Image end offset: 123456789
You must not shrink the LV less than Image end offset.
I had already wondered why I was unable to inspect the LV on the
host the usual way (kpartx -v -a /dev/VG/LV after finding out,
with “virsh --readonly -c qemu:///system domblklist VM_NAME”,
which LV is the right one).
Turns out that ovirt stores qcow on LVs instead of raw images ☹
I think this this is documented. Did you read storage admin guide before
playing with the underlying logical volumes?
Well, vgcfgrestore to my rescue:
- vgcfgrestore -l VG_NAME
- vgcfgrestore -f /etc/… VG_NAME
This may be too late if another disk is using segments you removed from the
original lv, but seems that you were lucky this time.
The image was still marked as corrupted, but exported fine. I
could not write it back to the LV as preallocated,
You cannot change image format for existing disk. But you can delete
the VM disk,
upload the modified disk (e.g. via the UI or SDK) and attach the disk to the VM.
Or you can create a new empty preallocated disk, copy the image
directly to the disk
using qemu-img, and then attach the disk to the VM.
which seems
to be what ovirt does, because qemu-img doesn’t wish to do that
when the target is a special device (not a regular file). Meh.
qemu-img convert works with block devices.
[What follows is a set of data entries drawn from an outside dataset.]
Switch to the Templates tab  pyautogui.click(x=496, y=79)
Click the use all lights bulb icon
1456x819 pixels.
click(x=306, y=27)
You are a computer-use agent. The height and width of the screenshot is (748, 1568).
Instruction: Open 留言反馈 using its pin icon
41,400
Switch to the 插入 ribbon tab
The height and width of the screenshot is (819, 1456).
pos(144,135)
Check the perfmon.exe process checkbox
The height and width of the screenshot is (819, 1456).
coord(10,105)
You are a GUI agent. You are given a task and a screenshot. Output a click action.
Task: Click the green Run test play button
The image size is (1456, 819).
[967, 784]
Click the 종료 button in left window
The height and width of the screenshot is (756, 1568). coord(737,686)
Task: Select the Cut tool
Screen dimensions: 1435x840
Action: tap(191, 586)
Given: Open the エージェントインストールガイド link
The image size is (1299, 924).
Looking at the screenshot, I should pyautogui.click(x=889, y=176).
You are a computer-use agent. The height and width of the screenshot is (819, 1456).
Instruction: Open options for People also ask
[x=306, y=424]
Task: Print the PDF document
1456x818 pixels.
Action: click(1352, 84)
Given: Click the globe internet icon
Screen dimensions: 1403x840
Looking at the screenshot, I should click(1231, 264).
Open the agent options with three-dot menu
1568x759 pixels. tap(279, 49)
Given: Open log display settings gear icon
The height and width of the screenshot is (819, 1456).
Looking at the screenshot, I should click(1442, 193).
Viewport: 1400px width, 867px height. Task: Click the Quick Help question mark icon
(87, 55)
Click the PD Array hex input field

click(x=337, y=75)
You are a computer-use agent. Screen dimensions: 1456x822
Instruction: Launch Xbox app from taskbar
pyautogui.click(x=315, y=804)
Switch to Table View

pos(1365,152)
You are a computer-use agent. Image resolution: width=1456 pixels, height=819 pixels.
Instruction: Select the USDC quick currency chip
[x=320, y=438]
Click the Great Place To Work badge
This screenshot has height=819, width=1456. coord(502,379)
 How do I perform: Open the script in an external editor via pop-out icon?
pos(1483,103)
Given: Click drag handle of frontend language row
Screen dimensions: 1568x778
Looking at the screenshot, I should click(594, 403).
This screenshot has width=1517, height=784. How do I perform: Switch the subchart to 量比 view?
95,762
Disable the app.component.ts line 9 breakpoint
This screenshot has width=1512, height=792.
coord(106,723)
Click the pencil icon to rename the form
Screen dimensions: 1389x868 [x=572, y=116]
You can enable DEBUG log
level in vdsm to check how vdsm run qemu-img.
Does ovirt handle raw images on LV, and if so, how can we enable
this for new VMs? If not, whyever the hell not? And whose “great”
idea was this anyway?
oVirt supports raw format of course, and this is the default format
for disks on iSCSI/FC
storage domain.
You probably chose "thin" when you created the disk. This means qcow2 format.